Apart from the time trend, we found a variety of strong predictors of HIV testing. These related to perceptions of heightened HIV risk (UAI in the last 6 months, more sexual partners in last 6 months, having an HIV-positive partner) and attachment to the gay community (proportion of friends who are gay). In addition, demographic factors such as younger age and residence in Sydney were associated with a higher likelihood of being tested. This paints a picture of informed and reasoned choice about the need for HIV testing, particularly in gay community-attached men.

This study highlights some of the limitations of a longitudinal analysis of repeated cross-sectional surveys for behavioural surveillance. There are difficulties in interpreting time trends because of differences in sampling over time, but the collection of contextual data, allowing a multivariate analysis, at least partially defrays this criticism. The Gay Community Periodic Surveys covered the large capital cities of Australia, which account for more than half of the population of this country. These samples were designed to recruit large and heterogeneous samples of gay and homosexually active men recruited from gay communities. However, the sample is likely to over-represent those in the population who are socially attached to the gay community, because only those who were present at gay venues could be included. A possible statistical limitation of this analysis is that, in different survey rounds, some respondents will have participated several times.
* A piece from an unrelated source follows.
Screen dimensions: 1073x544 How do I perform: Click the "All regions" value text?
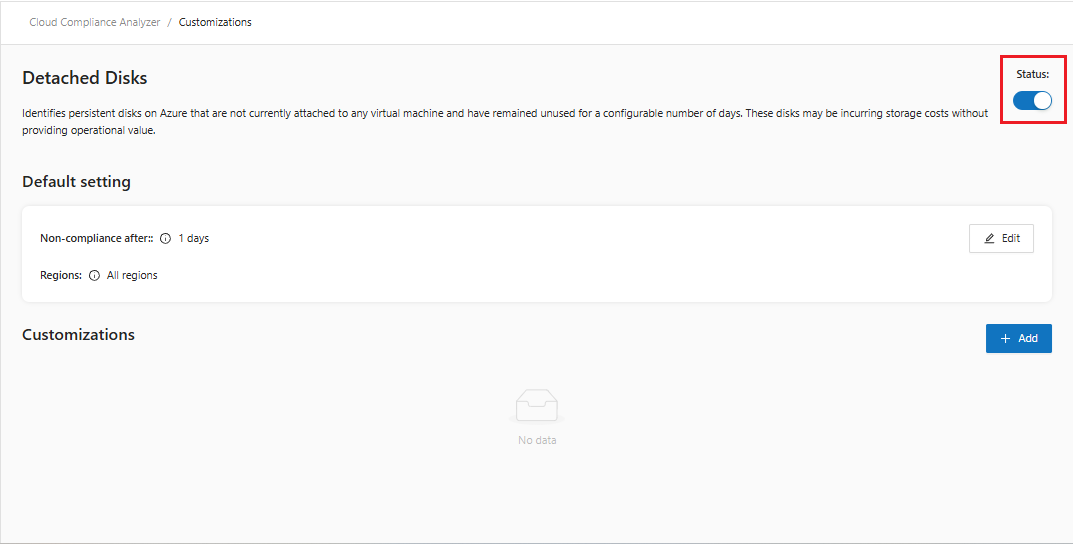(132, 275)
In this analysis, each returned questionnaire was treated as a discrete individual response.

Levels of HIV testing in this study were similar to those found in other Australian samples of gay community-attached men. In a 1996 national phone-in survey of homosexually active men, 83.0% of gay community-attached men and 58.4% of non-gay community-attached men had been tested, and in a survey included in sex video catalogues in 2000, these figures were 84.6% and 66.1%, respectively [10].

Most of the predictors for HIV testing in this analysis appear to be related to a reasoned decision making regarding HIV risk, and attachment to gay community. In the multivariate analysis, Sydney men remained more likely to be tested. Similar geographical differences in testing behaviour have been described in Canada [6]. Such variations may reflect basic differences in the individuals who choose to live in a given location or, on the other hand, they may also reflect the differences in gay community cultures in different areas, or perception of HIV risk. It may also reflect the higher visibility of gay community and gay community organizations in Sydney. An association between more frequent HIV testing and young age has been previously reported in Australian gay men [11]. It has also previously been described that young men are more likely to be in short-term relationships, and more likely to be in regular relationships of undetermined sercoconcordance [12]. It is reassuring to see that young gay men, who were not exposed to the prevention campaigns of the 1980s, are still seeking HIV testing at high levels. Our finding of an association between gay community attachment and testing is also consistent with other research results [6,13,14]. Men who knew their regular sexual partner's HIV serostatus were more likely to be recently tested, and others have also reported that testing for HIV is associated with inquiring about the HIV serostatus of, and having unprotected with, sexual partners [15,16].

This study clearly indicates that Australian gay men are using informed strategies in their testing behaviour. Those who are at highest risk are most likely to be tested. Perhaps the most concerning aspect of this analysis is that testing occurs less frequently among non-gay community attached men. Innovative strategies may be necessary to ensure that those men are well informed with respect to risk practice and HIV testing.


Source of support: The National Centre in HIV Epidemiology and Clinical Research and the National Centre in HIV Social Research are funded by the Commonwealth Department of Health and Ageing.